Park Tavern

Last weekend we had a chance to visit with Chris Gwin, General Manager of the Park Tavern. The congenial Gwin dubbed himself "Mr. Green," saying he is a tree hugger from way back who is constantly assessing ways to green the restaurant's operations.

"Let's start with the reservoir," he said, indicating an area to the side of the building, concealed behind some trees and shrubbery. "We capture all the gray water runoff from our air conditioning system, and that, combined with rainwater, provided us with all the water we needed for our plants this summer." Saving water is important to Gwin, who no doubt remembers last summer's drought. He's installed waterless urinals in the men's bathrooms and is upgrading the flush system in the women's rooms in the near future so that the toilets will use less water.

And while we're in the bathroom, it's worth mentioning that Gwin has installed those powerful but power-efficient hand dryers known as the XLERATORS. These work-horses blast-dry the hands with a gust of wind comparable to a hurricane, then just as quickly shut off. Gwin reports that the installation of these dryers has saved the restaurant $50,000 a year in paper towels. That's quite a savings for the environment, too.

The pleasant dog-friendly patio area where we dined sports low-wattage outdoor lighting and our table gave us a good view of the band tuning up for the free concert the tavern hosts every Sunday evening though the summer. Gwin said that he had contracted with a production company that uses solar power to run the bandstand and the musicians' equipment.  

We were glad to have the opportunity to try out the chef's new menu, which included an order of tofu sushi that was an interesting and tasty treat. The sweet potato fries were crunchy little bursts of flavor and the bean dip, topped with fresh cilantro, was likewise a home run. Gwin told us that his creative young chef is always on the lookout for local food to incorporate into the menu whenever possible, which shouldn't be too hard given their proximity to the park's Green Market.

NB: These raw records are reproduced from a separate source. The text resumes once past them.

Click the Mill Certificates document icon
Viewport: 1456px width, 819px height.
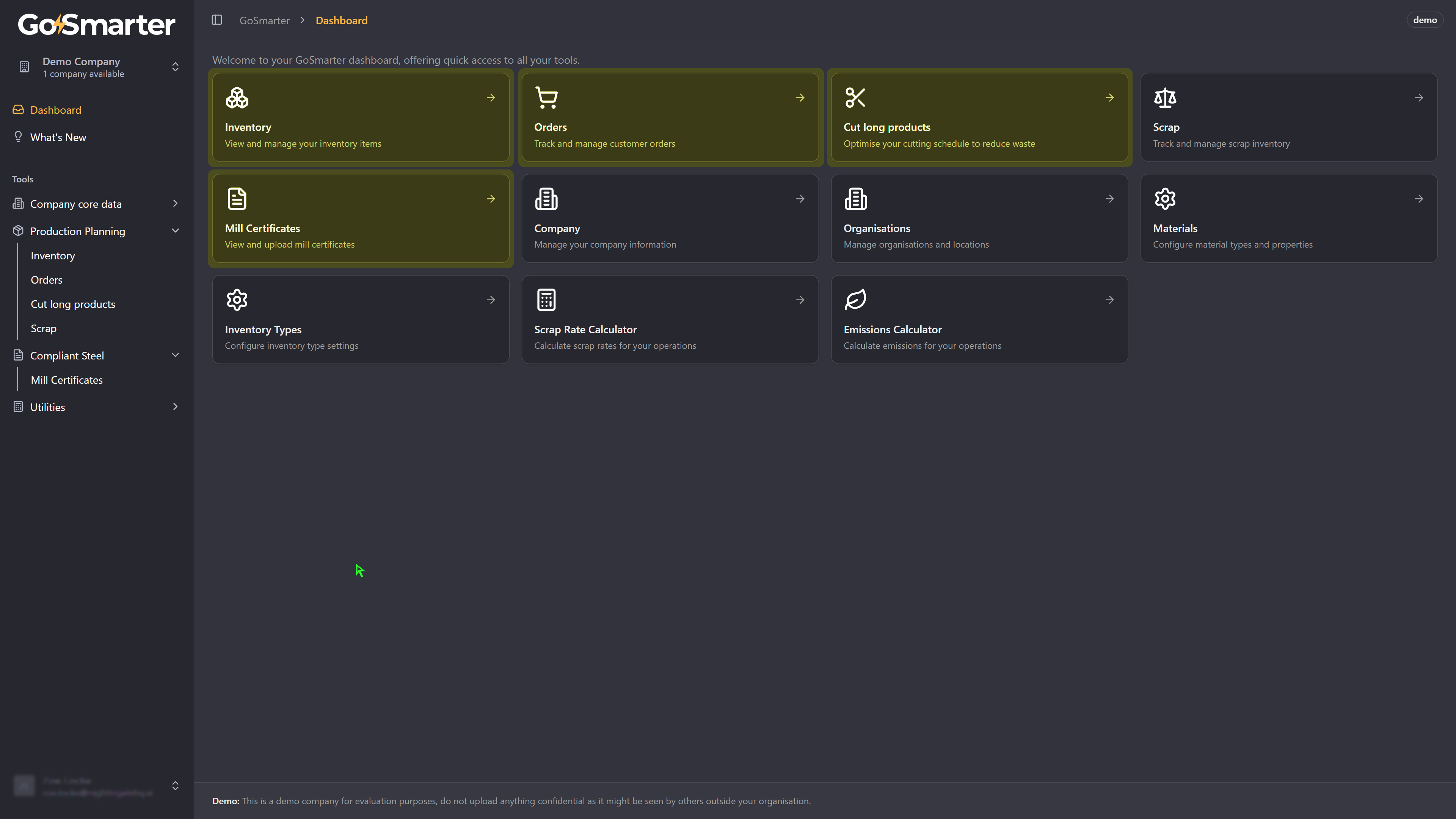tap(237, 198)
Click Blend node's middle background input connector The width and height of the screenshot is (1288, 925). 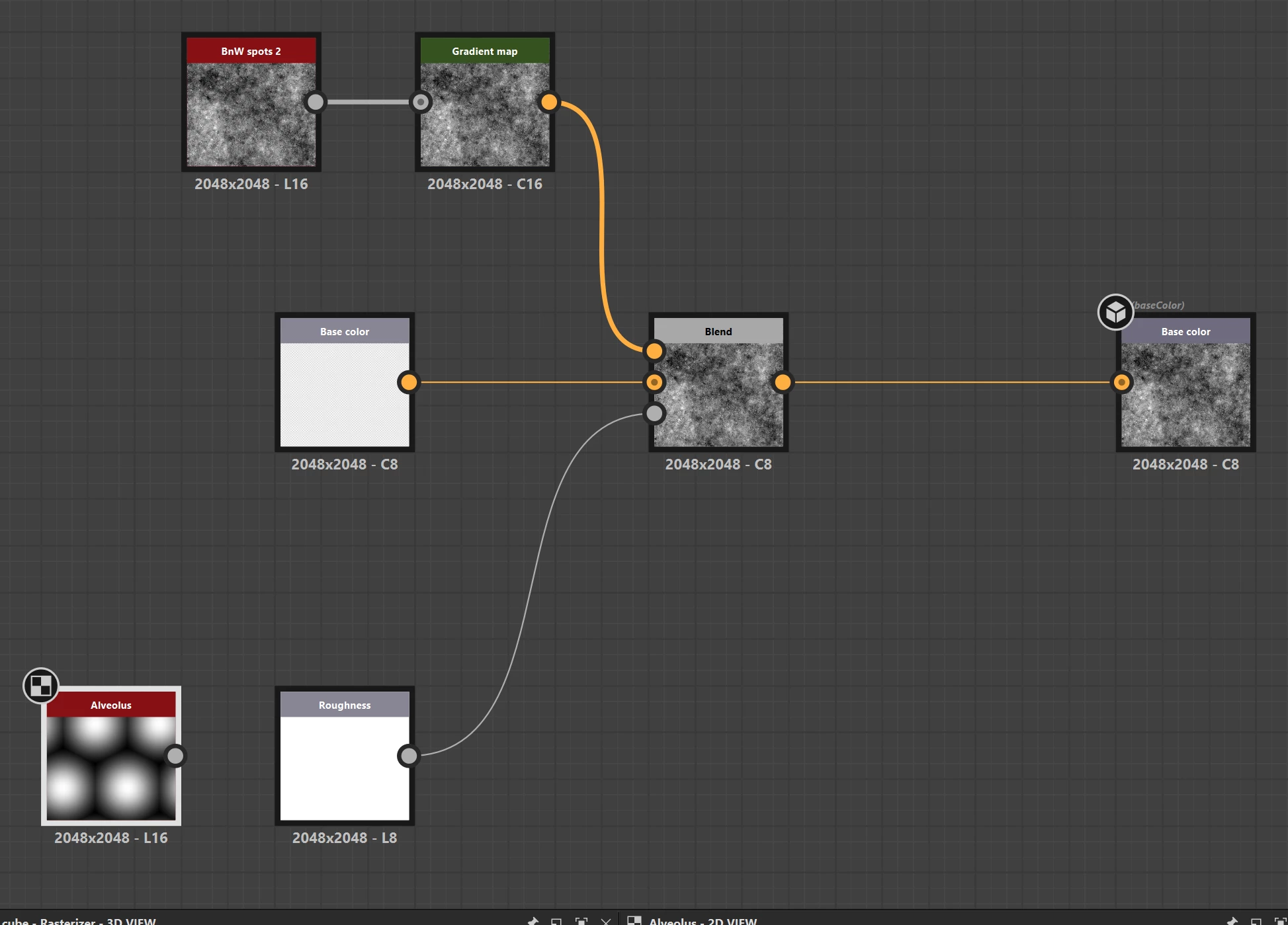coord(654,382)
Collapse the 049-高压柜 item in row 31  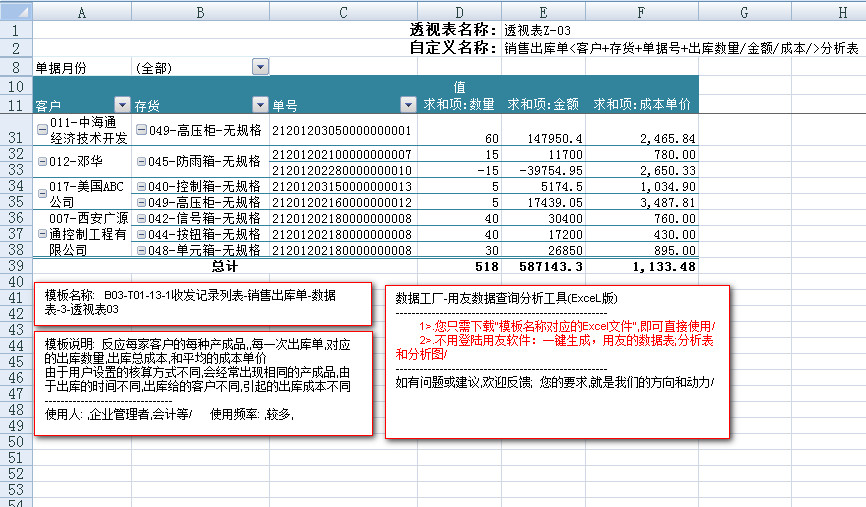141,130
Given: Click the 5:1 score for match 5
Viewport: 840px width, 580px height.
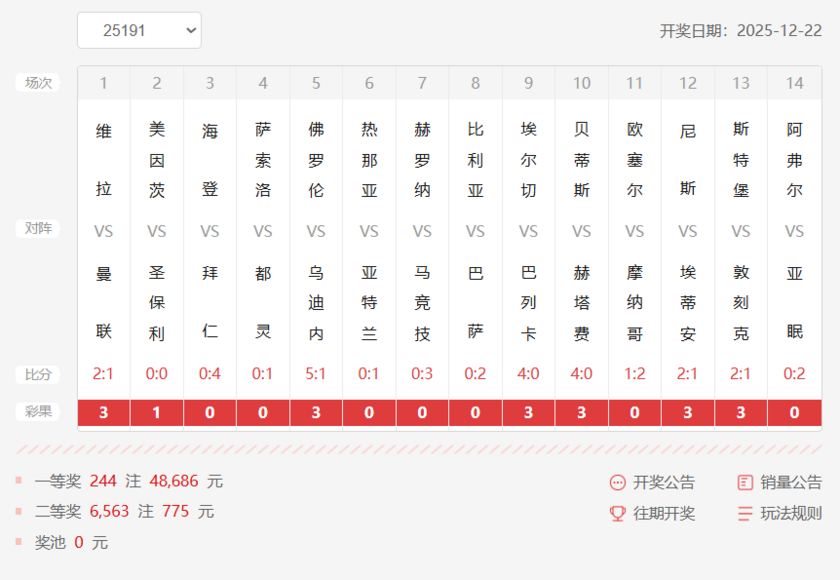Looking at the screenshot, I should 316,374.
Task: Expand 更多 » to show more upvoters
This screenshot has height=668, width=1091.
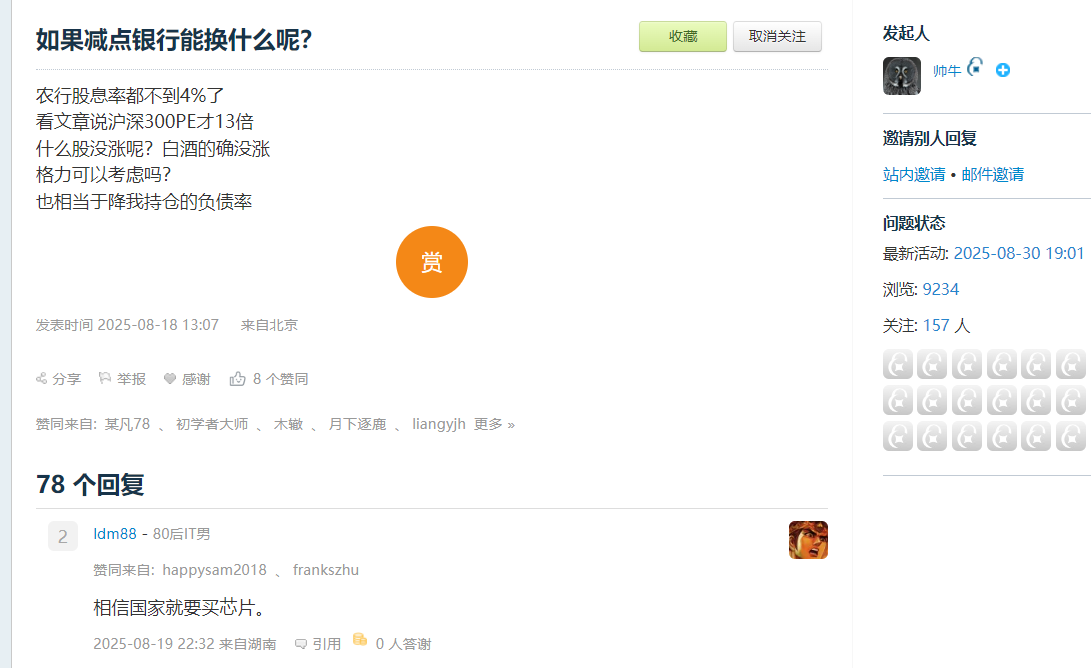Action: 494,424
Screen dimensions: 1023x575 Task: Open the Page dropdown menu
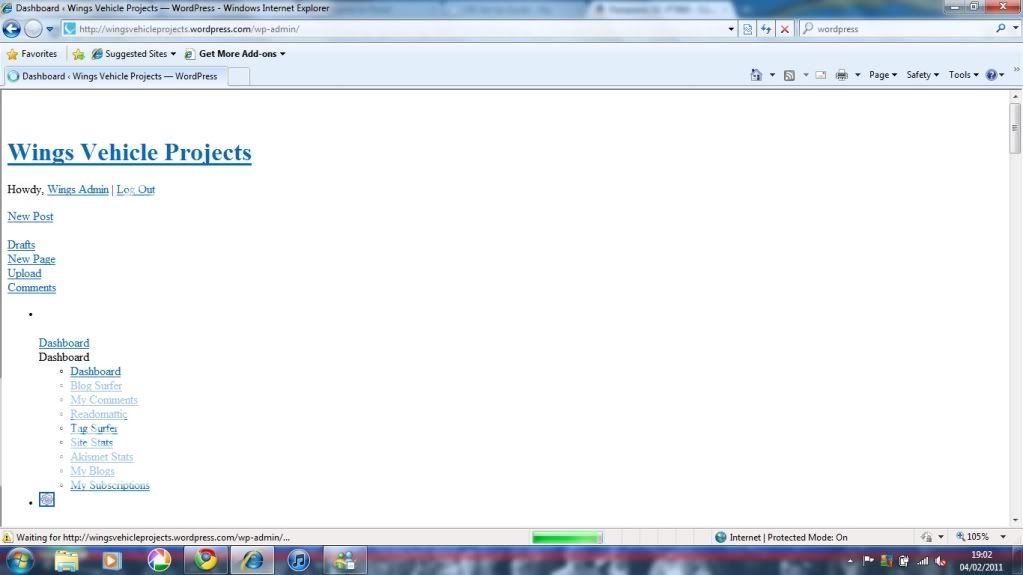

Park Tavern uses a fair number of to-go cups, but they're made from corn, so even though they're not recycled, they will eventually biodegrade in a landfill. As Gwen pointed out, the fact that the Tavern brews its own beer is a significant savings of packaging and transportation, and encourages the responsible consumption of draft beer, versus those purchased in cans or bottles.

The Park Tavern regularly donates to good green causes, such as the Piedmont Park Conservancy. They're a corporate partner for the Upper Chattahoochee RiverKeeper. They donate their used grease to a biodiesel producer and their spent grains to farmers to use as feed for livestock.

In short, they're giving wherever and whenever they feel like they can. They sure gave us a good time.